17 août 1951 : vent de folie inexpliqué à Pont-Saint-Esprit

Que s'est-il passé dans la tranquille bourgade de Pont-Saint-Esprit dans le Gard en ce mois d'août 1951 ? Car le 17 août, les salles d'attente des médecins sont soudainement pleines. Ainsi débute l'incroyable histoire du "pain maudit".


Par la rédaction de l'INA - Publié le 13.08.2021 - Mis à jour le 20.08.2021
L'affaire du pain maudit de Pont Saint Esprit - 1960 - 04:59 - vidéo
 

Nous sommes à la mi-août dans la cité médiévale de Pont-Saint-Esprit. De manière inexpliquée une grande partie des habitants commencent à souffrir de douleurs atroces, de coliques. A ces symptômes déjà inquiétants s'ajoutent bientôt des crises de démence et des décès. Les trois médecins de la ville, les Docteurs Gabbaï, Vieu et Chavac se réunissent pour tenter de comprendre ce qui se passe. Tous trois constatent les mêmes maux : vomissements, coliques, violents maux de tête, picotements, et même hallucinations… Leur conclusion : il s'agit d'une intoxication alimentaire. Oui mais provoquée par quoi ? Leurs doutes se portent rapidement sur Roch Briand, le boulanger de la Grand'Rue. 

L'archive que nous vous proposons en tête d'article date de 1960, soit neuf ans après les faits. Des témoins directs relatent cette affaire qui défraya la chronique. Le docteur Vieu d'abord, qui raconte avoir très vite alerté le boulanger que son pain devait être toxique : "Effectivement ce pain rendait fou. On reparlait du mal des ardents". Vient ensuite un Spiripontain qui raconte commente il a vécu ses crises de folie : "J'ai été 21 jours sans dormir… Mes nuits, je les ai passées à compter, à murmurer le mot de "saxophile", ce qui ne veut strictement rien dire." Heureusement, il lui restera assez de conscience pour ne pas se jeter dans sa cage d'escalier. A ses côtés, sa fille, 5 ans à l'époque, avait souffert elle aussi d'hallucinations, "voyant du sang qui tombait du plafond…".

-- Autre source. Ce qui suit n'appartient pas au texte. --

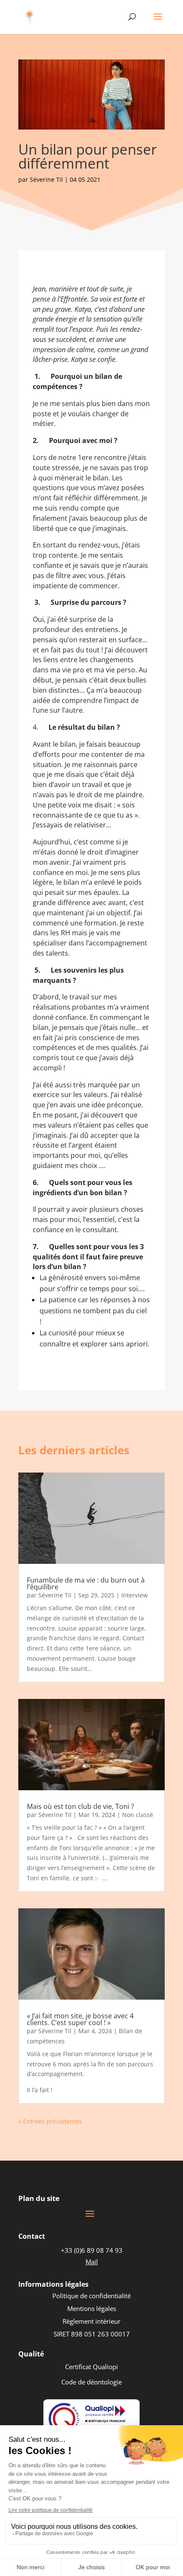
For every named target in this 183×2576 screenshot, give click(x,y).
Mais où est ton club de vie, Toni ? (80, 1806)
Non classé (137, 1815)
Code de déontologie (91, 2382)
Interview (134, 1595)
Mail (92, 2261)
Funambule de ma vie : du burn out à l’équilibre (86, 1583)
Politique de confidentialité (91, 2295)
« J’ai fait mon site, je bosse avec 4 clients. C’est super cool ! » (80, 2019)
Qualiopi (105, 2366)
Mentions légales (91, 2308)
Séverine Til (46, 179)
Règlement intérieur (91, 2321)
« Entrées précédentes (50, 2121)
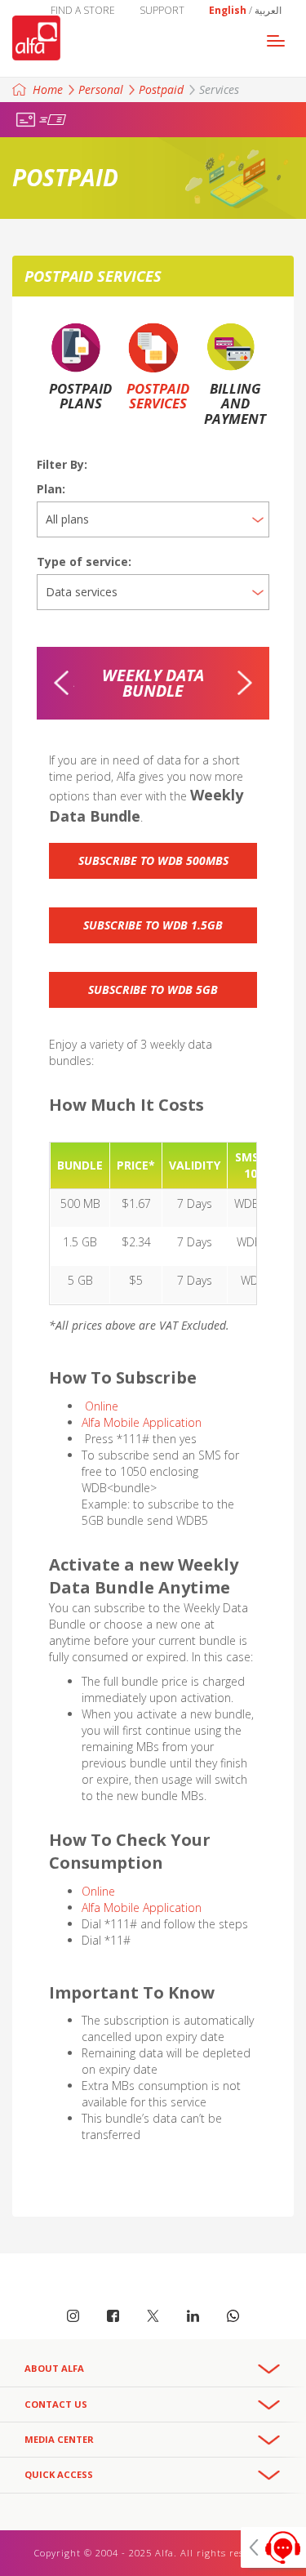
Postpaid (161, 89)
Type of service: (84, 561)
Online (101, 1406)
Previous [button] (61, 683)
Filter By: (62, 464)
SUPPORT (162, 10)
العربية (268, 10)
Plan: (51, 489)
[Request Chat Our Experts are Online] (273, 2547)
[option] (153, 683)
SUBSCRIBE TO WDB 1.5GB (153, 925)
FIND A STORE (83, 10)
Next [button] (245, 683)
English (227, 10)
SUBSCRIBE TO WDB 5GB (153, 989)
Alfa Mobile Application (143, 1422)
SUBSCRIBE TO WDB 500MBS (153, 860)
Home (48, 89)
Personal (100, 89)
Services (219, 89)
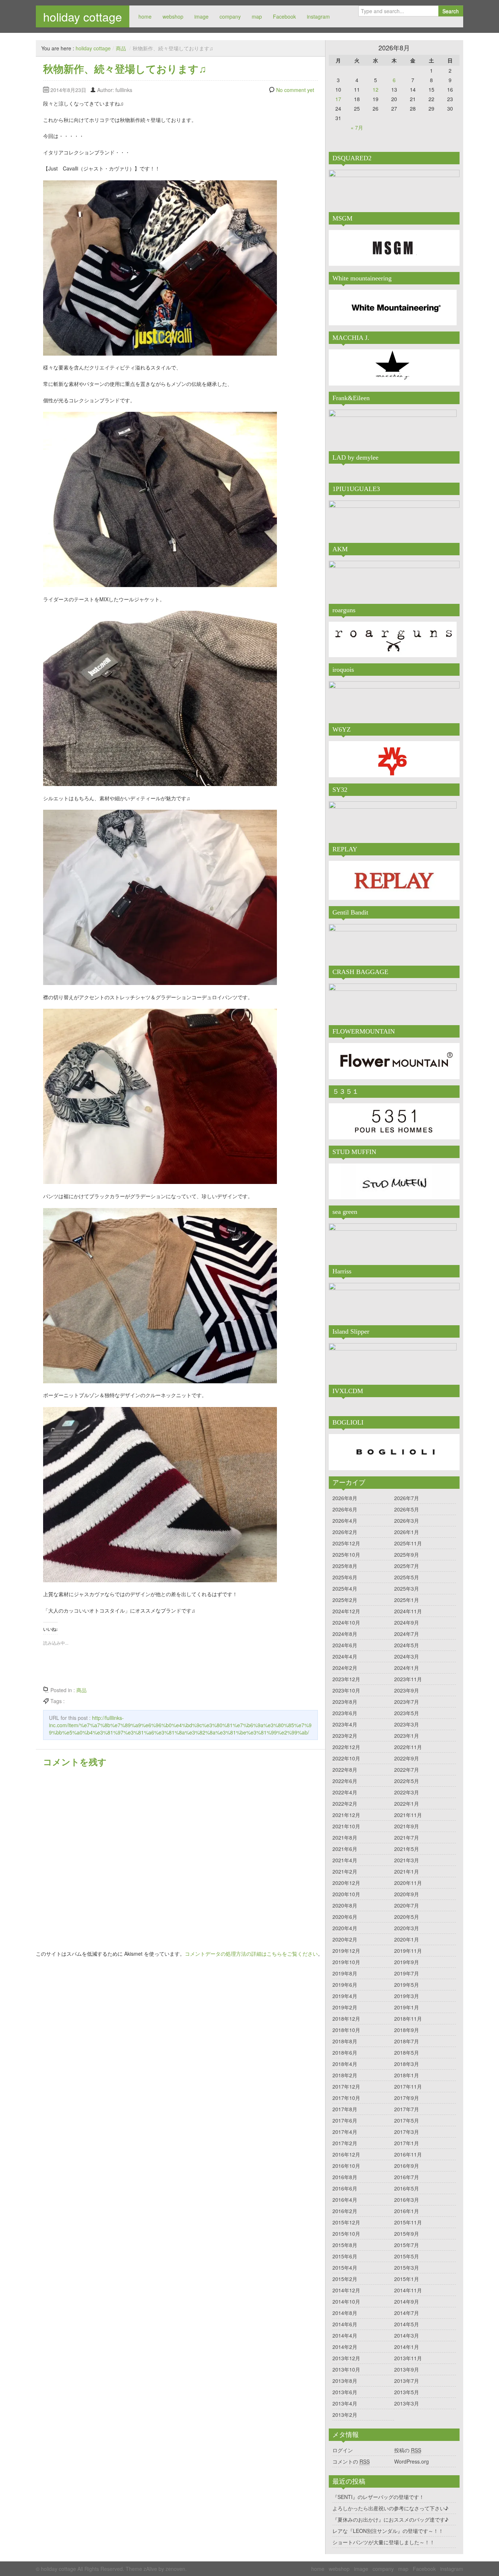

Mais tout le monde ne s'en sortira pas aussi bien qu'eux. La première mort survient trois jours plus tard. On cherche des responsables. Le boulanger ? Le meunier ? Le 20 août, Albert Hébrard, le maire, fait fermer les boulangeries de la ville, où l'on doit désormais manger des biscottes. La nuit du 24 août est terrible, la ville de 3400 âmes perd littéralement "la boule" : "On était fadas". Les scènes d'hallucinations et de violences se multiplient. Certains battent leur conjoint, d'autres se jettent par la fenêtre, se brisant les jambes, un autre plongera dans le Rhône pensant échapper à des serpents… Les animaux domestiques aussi sombrent dans la démence. Des chats hirsutes font des bonds jusqu'au plafond tandis que des chiens attaquent des arbres…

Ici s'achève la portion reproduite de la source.